One issue around gender equality was already exposed before the onset of COVID-19: the struggle for American women, especially women of color, between a job or career and taking the bulk of the responsibility in caring for a family.
“Last month’s unemployment numbers that just got released on Friday demonstrate that Black and Latino women have one and a half times the unemployment rate as the rest of the population because they are in jobs like hospitality and restaurants where they’ve lost their job,” Tina Tchen, president and CEO of TIME’S UP, told Cheddar. “But they also don’t have access to caregiving.”
With so many women disproportionately out of work because of caregiving responsibilities, Tina Tchen, president and CEO of TIME’S UP, told Cheddar that a national infrastructure plan to address the “caregiving crisis” has to be implemented.
“So we know that actually right now, women’s labor force participation in the United States is at the levels from 1980,” she noted.
“We do not have supports, public or employer-provided supports, for families to balance not just childcare, but also the needs of care for elderly parents or sick relatives or a spouse, for yourself when you’re sick.”
Tchen also noted that the U.S. is one of two countries in the entire world to not have an established national paid-leave policy.
President Joe Biden signed two executive orders aimed at boosting gender equity on a global scale, including one that creates a Gender Policy Council, a continuation of the Obama administration’s White House Council on Women and Girls that Tchen oversaw. According to the TIME’S UP CEO, she hopes the administration will “embrace issues” and work directly with women most affected.

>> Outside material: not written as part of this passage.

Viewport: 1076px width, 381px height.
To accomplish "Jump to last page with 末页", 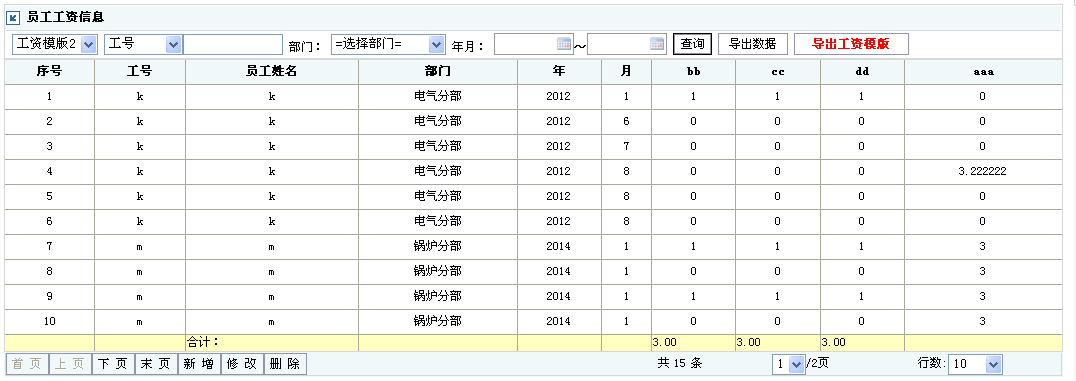I will coord(156,364).
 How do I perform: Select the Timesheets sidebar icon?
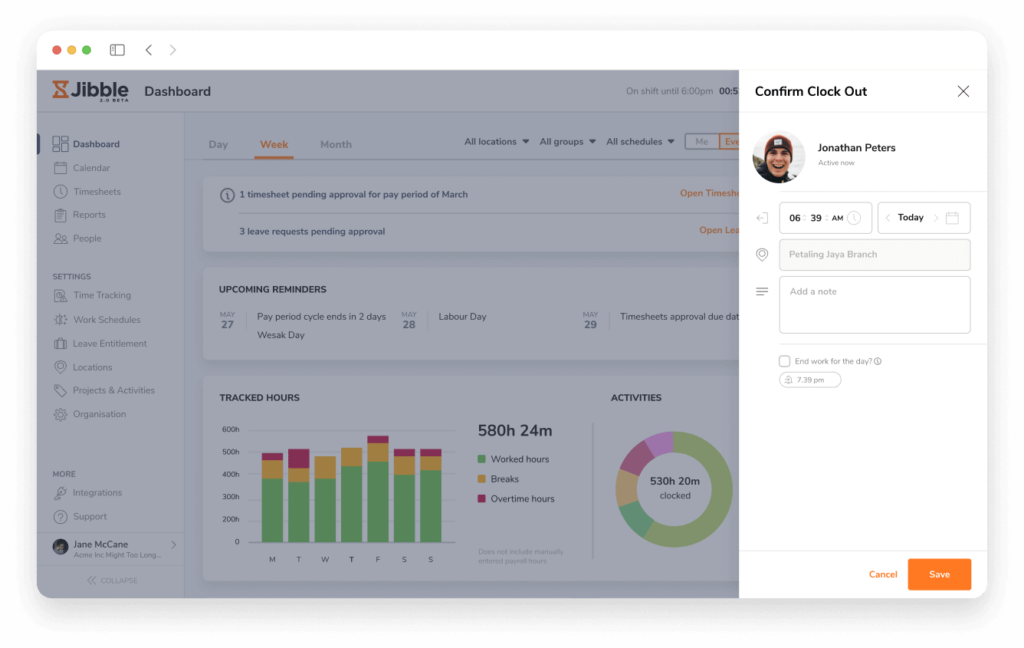click(63, 191)
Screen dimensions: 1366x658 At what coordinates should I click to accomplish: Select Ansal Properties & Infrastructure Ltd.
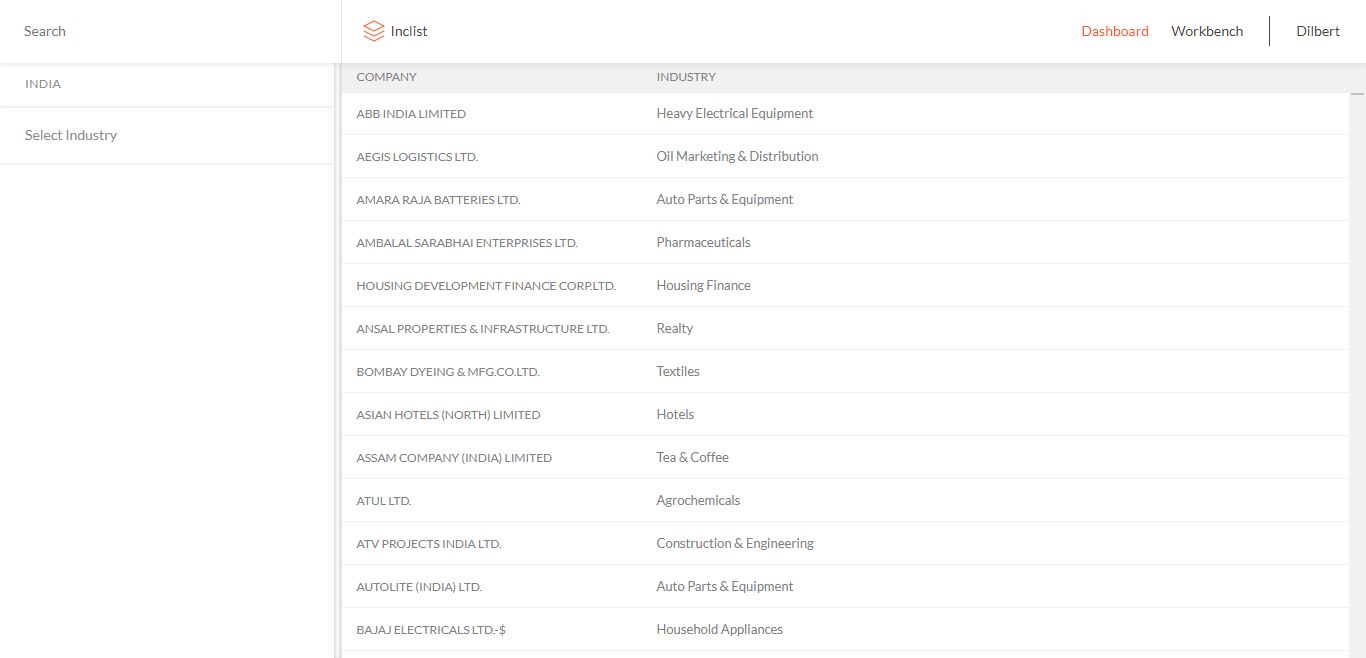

The caregiving crisis isn’t just impacting women who hold low-paying jobs, women executives and others moving up the ranks in their companies are also finding themselves pushed out of their career tracks. Tchen said without structural policies in place and the continued exclusion of women, equity will be impossible to reach.
“In order to combat things like sexual harassment that TIME’S UP focuses on, we need women, people of color, LGBTQ, disabled workers at every level of our workplaces,” she added.
Tchen also explained that two million new jobs a year would be created to produce $220 billion of economic activity annually by investing in a caregiving infrastructure that was put forth on the campaign trail by Democrats in 2020.
“We took the Biden-Harris campaign proposal, which proposed a $77 billion annual investment in a broad range of caregiving supports like affordable childcare, paid leave, affordable in-home care services through medicare for the elderly, for protections and fair wages for caregivers as a labor force,” she said. “If you take all of those investments, if you do the economic analysis, you find it creates jobs.”
For the first time in decades, according to Tchen, private businesses appear to be coming to the realization that they have an interest in helping their employees balance caregiving and work and they don’t have to wait on legislation to take their own measures.
“I would say, finally, to employers, listen to your employees. Ask them what they need. Be in a partnership with them, and that actually is what’s going to improve your bottom line, make you more sustainable in the future, make you more globally competitive with your competitors in other countries where they do have public support for caregiving,” she added.